裴安生為自己感到悲哀,也為了失去而感到疼痛。

“啊,就那樣吧。”他說。

“所以你不快樂,是嗎?”

這一句話就又逾越了,有幾分暧昧的影子。裴安生被搞得心煩意亂,心臟被迫坐著跳樓機。

“還行吧,不愁吃不愁穿的,我瞎挑什麽眼。”

回答他的又是一陣漫長的沈默。好在餐品上得很快,裴安生可以用咀嚼來替代糾結。

他點了一瓶紅酒,很自然地倒進顧尋北的杯子。

顧尋北看著剔透的紅色液體:“我開車了。”

“啊,忘了你會開車了。”裴安生楞了一下。

放下酒瓶的時候,他的手肘碰到了自己的高腳杯,玻璃杯落在地上,四分五裂。

他也隨著破碎的杯子崩潰了。

所有的細節,無時無刻不在提醒著他,距離自己和顧尋北提分手,已經過去兩年了。

坐在他面前的人已經很不一樣。

他們分開的時間已經比他們認識的時間還要長了。

也就是說,他想念顧尋北的時間,已經超過他擁有顧尋北的時間了。

一頓飯吃得潦草,裴安生心裏裝了太多事,沒有任何胃口。

見他不吃了,顧尋北也沒有繼續,他很體貼地提出來送裴安生,甚至主動買了單。

裴安生甚至忘了要和他搶。

他也沒力氣再在這些細枝末節上表現了。

有什麽用啊。

他早就把一切都搞砸了。

顧尋北的耐心和教養,很快就要被自己耗盡了吧?

也挺好的,就這樣吧。

“安生,”顧尋北收好錢夾,轉過身來等他,“你可以如實回答我的一個問題嗎?”

同樣的稱呼,暧昧期的時候,裴安生覺得是挑釁;熱戀期的時候,他覺得是溫情;現在他聽見,只覺察到一種冷漠的客套,似乎為了保持表面的和諧才采用這樣虛偽的措辭。

“啊,你先說。”他破罐破摔了。

“你擔心的是我打破你現在平靜的生活,還是你擔心我介意你所要面對的事情?”顧尋北平靜地詢問。

裴安生睫毛一顫:“……有什麽區別嗎?”

而面前的人又是沈默。

裴安生被這有可能代表太多含義的沈默激怒了,他今天第一回主動看向這個人的眼睛,想說的話卻堵在喉頭。

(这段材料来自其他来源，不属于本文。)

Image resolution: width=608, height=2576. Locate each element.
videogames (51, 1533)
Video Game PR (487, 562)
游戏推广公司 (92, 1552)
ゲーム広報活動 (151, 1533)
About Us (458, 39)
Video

這雙漆黑的眼睛深得不行,暗地裏盡是裴安生看不懂的情緒。他被震懾得後撤一步,好怕一不留神就被吸走。

鬼使神差地,他擱置了惱火,很別扭地講:“……我不會結婚。”

“那我們為什麽要分開?”顧尋北像是早就知道答案一樣,不給裴安生逃避的餘地。

“對你好。”

顧尋北盯著他的眼睛:“你覺得我不會等?”

餐廳門口的路燈壞了,背後的門縫裏透出來散漫悠揚的爵士樂。

裴安生偏過頭去,將紅了的眼睛埋在陰影裏,他的喉結上下滾了好幾下,才極為勉強地穩住聲音:“你有了新的生活,那我的事兒就翻篇兒了吧。”

微弱的音樂填補了兩個人之間窒息的寂靜。

裴安生心如死灰地閉上眼,他控制不住幹澀的淚水滑落。

就到此為止了。應該就是這樣。

“好。”顧尋北點了點頭。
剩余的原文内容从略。